Following health secretary Matt Hancock’s admission on Tuesday that tests for Covid-19 will have to be rationed amid a surge in cases, the British Medical Association told HuffPost UK “we don’t have a fit-for-purpose testing system”.
Deputy chair Dr David Wrigley, added: “NHS Test and Trace – despite its name – is not an NHS service, it’s a largely outsourced programme that sees numerous private companies given billions of pounds to run testing sites, process samples and manage contact tracing call centres.
“Despite billions changing hands, we don’t have a fit-for-purpose testing system. People can’t access tests, they’re not getting results in time, they’re having to isolate for days on end while waiting for results and we see contact tracers failing to reach enough people.”

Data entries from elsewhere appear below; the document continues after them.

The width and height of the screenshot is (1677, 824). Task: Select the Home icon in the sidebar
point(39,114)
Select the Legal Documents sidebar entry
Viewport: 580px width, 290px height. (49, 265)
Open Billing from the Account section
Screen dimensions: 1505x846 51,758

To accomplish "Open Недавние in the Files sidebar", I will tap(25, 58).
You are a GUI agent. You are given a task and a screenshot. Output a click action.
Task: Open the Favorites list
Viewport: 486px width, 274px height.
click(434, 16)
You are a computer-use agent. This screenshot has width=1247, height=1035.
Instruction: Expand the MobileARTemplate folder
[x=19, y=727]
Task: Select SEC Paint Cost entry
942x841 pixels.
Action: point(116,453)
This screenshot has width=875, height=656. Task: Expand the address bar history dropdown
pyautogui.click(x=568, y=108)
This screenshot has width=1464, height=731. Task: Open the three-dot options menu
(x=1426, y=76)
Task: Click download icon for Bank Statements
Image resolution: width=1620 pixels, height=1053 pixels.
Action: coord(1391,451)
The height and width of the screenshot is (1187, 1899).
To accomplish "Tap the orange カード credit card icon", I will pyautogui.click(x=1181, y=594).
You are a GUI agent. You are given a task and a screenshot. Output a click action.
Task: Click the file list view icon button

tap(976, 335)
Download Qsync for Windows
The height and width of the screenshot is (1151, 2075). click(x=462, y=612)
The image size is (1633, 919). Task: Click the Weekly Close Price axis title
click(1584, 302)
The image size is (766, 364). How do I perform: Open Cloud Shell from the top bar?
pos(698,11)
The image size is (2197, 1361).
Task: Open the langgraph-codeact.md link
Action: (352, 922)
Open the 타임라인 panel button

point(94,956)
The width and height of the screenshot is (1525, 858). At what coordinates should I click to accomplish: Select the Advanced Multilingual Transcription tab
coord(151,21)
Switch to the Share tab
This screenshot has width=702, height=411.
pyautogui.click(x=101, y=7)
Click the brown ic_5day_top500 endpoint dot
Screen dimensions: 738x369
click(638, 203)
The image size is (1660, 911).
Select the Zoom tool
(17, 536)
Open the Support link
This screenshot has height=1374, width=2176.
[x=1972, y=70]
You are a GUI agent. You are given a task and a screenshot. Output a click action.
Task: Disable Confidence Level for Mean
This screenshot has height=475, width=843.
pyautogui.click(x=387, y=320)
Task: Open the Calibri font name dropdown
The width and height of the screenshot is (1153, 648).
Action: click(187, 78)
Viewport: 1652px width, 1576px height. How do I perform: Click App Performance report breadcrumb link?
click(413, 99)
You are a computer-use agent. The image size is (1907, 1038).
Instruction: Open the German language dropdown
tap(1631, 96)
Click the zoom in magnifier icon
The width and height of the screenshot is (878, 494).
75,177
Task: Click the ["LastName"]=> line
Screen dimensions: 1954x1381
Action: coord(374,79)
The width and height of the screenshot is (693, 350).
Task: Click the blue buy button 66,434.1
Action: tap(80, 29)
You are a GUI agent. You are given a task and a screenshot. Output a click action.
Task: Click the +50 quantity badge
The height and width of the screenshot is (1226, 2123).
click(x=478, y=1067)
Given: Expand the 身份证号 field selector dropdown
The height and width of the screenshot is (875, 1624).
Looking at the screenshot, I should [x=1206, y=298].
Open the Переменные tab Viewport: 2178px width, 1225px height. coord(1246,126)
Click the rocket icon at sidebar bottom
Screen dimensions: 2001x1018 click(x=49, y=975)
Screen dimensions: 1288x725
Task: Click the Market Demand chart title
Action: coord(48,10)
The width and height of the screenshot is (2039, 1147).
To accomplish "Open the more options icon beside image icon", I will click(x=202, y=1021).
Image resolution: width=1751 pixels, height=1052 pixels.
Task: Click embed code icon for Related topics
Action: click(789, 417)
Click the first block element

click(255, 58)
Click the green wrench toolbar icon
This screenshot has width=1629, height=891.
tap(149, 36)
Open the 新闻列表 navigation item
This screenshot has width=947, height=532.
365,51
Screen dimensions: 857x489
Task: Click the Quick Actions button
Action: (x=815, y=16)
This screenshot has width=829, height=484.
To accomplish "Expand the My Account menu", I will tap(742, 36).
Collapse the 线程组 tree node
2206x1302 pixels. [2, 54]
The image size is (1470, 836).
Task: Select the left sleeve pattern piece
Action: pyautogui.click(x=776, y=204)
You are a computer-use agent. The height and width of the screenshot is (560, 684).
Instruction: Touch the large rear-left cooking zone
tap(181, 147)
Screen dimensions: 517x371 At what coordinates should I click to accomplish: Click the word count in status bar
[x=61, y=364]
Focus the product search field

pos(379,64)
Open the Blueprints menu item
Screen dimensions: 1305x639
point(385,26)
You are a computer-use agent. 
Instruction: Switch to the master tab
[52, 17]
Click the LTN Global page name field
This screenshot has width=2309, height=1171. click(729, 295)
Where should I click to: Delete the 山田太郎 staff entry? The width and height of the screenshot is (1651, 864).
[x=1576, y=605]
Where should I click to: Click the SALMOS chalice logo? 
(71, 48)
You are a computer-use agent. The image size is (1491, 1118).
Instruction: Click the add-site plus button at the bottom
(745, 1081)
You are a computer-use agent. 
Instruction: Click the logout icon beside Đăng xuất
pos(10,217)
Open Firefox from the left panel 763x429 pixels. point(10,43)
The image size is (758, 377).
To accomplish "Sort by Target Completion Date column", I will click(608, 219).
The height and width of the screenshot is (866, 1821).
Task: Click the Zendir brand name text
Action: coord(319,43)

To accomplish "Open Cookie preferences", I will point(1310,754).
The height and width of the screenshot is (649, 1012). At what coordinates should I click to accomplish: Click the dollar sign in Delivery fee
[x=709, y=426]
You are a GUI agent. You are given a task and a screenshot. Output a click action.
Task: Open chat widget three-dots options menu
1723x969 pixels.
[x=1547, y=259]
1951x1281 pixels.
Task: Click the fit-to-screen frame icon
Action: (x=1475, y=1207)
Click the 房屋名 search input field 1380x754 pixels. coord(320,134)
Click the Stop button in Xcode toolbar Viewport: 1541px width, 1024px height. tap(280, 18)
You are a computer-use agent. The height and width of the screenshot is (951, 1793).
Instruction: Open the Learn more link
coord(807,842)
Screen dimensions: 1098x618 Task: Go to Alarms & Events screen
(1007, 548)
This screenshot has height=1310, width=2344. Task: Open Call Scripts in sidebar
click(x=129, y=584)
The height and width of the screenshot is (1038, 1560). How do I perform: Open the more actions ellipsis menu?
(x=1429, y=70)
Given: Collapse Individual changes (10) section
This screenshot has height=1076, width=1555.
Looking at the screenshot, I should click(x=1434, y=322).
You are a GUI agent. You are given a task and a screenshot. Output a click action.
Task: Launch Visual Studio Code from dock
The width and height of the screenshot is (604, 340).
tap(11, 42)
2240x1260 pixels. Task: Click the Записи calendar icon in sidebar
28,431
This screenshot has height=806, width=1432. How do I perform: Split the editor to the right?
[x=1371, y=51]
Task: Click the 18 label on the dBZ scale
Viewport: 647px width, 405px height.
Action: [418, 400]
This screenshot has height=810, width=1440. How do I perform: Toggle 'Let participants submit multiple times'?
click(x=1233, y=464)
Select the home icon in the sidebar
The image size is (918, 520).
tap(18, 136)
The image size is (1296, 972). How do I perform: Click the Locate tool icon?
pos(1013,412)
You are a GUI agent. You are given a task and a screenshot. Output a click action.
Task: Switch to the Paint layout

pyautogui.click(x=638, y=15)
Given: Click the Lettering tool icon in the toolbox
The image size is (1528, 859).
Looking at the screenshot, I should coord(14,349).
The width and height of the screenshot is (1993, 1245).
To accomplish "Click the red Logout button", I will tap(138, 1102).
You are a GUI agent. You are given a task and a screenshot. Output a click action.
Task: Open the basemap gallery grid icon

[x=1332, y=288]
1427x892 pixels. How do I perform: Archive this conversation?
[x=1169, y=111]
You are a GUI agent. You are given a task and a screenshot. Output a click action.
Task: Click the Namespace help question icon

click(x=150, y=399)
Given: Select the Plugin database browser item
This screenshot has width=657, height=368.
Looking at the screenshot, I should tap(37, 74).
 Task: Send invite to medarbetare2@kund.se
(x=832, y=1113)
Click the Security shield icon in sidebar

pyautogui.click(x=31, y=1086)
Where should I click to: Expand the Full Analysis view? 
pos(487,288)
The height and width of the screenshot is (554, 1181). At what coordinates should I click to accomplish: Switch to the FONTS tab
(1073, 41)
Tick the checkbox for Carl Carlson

A Department of Health and Social Care spokesperson told HuffPost UK: “These claims are inaccurate and do not present a fair picture or reflect the huge amount of important work being carried out by our professional and dedicated teams. NHS Test and Trace is made up of public health experts from across the UK, including NHS staff.”
Bevan said the solution lies in having a “fully funded system where all public health services including NHS and public health labs are fully integrated”.
She added: “I worry that we are heading for a two-tier system where the NHS deals with the routine diagnostic testing and the extraordinary is dealt with by the private sector.”